One memorable night in the card room occurred about 30 years ago on a steamy, hot night. The air conditioner broke and there was a power outage, but the game continued all night by candlelight. We must have looked silly, many of us stripped to our waste because of the heat, playing seven-card stud under candlelight. My friend John chided George “Lil Money” Paris, who was scratching lottery tickets between deals. Said John, “You should go to Gamblers Anonymous. I’ll go with you and we’ll flip quarters to see who buys the coffees.” Shortly thereafter John bought a $5 lotto ticket and he scratched a $10,000 winner. I miss those days, but of course, change is inevitable.
Welcome to Mission Hill Randice Rauscher, a nice woman and a talented artist who recently moved from England to the Hill.
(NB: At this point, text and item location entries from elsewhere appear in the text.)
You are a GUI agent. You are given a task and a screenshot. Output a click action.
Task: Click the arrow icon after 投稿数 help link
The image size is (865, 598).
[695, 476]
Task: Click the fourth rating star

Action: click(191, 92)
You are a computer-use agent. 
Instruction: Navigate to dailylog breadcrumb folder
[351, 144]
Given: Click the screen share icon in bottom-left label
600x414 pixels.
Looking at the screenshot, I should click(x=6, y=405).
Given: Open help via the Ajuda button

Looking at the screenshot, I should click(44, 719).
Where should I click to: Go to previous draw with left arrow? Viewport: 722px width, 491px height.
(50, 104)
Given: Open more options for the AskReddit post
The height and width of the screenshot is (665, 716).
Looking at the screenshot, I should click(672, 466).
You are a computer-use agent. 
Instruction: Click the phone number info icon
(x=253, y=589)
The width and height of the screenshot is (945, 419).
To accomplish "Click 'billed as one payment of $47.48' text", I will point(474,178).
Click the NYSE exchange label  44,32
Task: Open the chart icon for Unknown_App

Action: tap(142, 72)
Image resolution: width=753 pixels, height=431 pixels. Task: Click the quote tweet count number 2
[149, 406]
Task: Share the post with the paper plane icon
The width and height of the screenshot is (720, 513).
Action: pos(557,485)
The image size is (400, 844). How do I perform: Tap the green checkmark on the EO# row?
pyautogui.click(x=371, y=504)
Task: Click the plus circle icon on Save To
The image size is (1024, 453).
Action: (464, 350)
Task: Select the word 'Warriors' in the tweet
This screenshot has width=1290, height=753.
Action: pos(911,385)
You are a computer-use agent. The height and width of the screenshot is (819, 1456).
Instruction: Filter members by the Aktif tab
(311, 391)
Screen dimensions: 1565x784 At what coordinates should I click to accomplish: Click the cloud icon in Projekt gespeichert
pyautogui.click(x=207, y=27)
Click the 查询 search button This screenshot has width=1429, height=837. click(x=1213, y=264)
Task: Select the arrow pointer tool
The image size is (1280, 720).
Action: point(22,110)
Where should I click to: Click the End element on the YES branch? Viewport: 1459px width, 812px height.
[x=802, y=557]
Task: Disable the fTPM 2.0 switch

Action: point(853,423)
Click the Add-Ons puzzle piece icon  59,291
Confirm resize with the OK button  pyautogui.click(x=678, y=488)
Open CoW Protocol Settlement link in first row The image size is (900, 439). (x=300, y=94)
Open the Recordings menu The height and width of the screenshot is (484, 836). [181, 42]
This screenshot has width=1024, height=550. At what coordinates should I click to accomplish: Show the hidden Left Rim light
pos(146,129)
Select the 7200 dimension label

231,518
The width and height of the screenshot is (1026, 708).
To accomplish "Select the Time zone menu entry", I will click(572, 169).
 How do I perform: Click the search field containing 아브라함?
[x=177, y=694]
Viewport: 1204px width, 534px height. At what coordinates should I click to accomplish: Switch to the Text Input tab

My friend, Jake Vaughan, a Mission Hill actor, was featured in “Blood of the Tribades,” a scary flick which received four “skulls” (five is the best grade) in Famous Monsters Magazine. Jake has been relegated to the trashy movies, but luck is a key factor in that business. A wise man once said, “Luck is the intersection between preparation and opportunity.”
Condolence to the family of Richard W. Ploss who passed away last month. Rich lived in Mission Hill since his childhood and he was a terrific guy. He coached the kids in the Mission Hill Little League for several years and he was always a great asset to the community.
Elaine Kerr (Mullin), a wonderful woman from Mission Hill, passed away last month at age 92. Elaine, who graduated from Mission High School in 1943, was a terrific athlete. Nicknamed “Lefty,” she was unbeatable on the tennis court. More important, Elaine raised a great family and I’m fortunate to be close friends with them. At her Memorial Mass at Mission Church, Elaine’s son Sean Mullin spoke beautifully about his mother, tinged with humor. One story Sean told was about being admonished by his math teacher Sister Salerno at Mission High in the 1960s. The honorable Sister had also taught Elaine a generation earlier.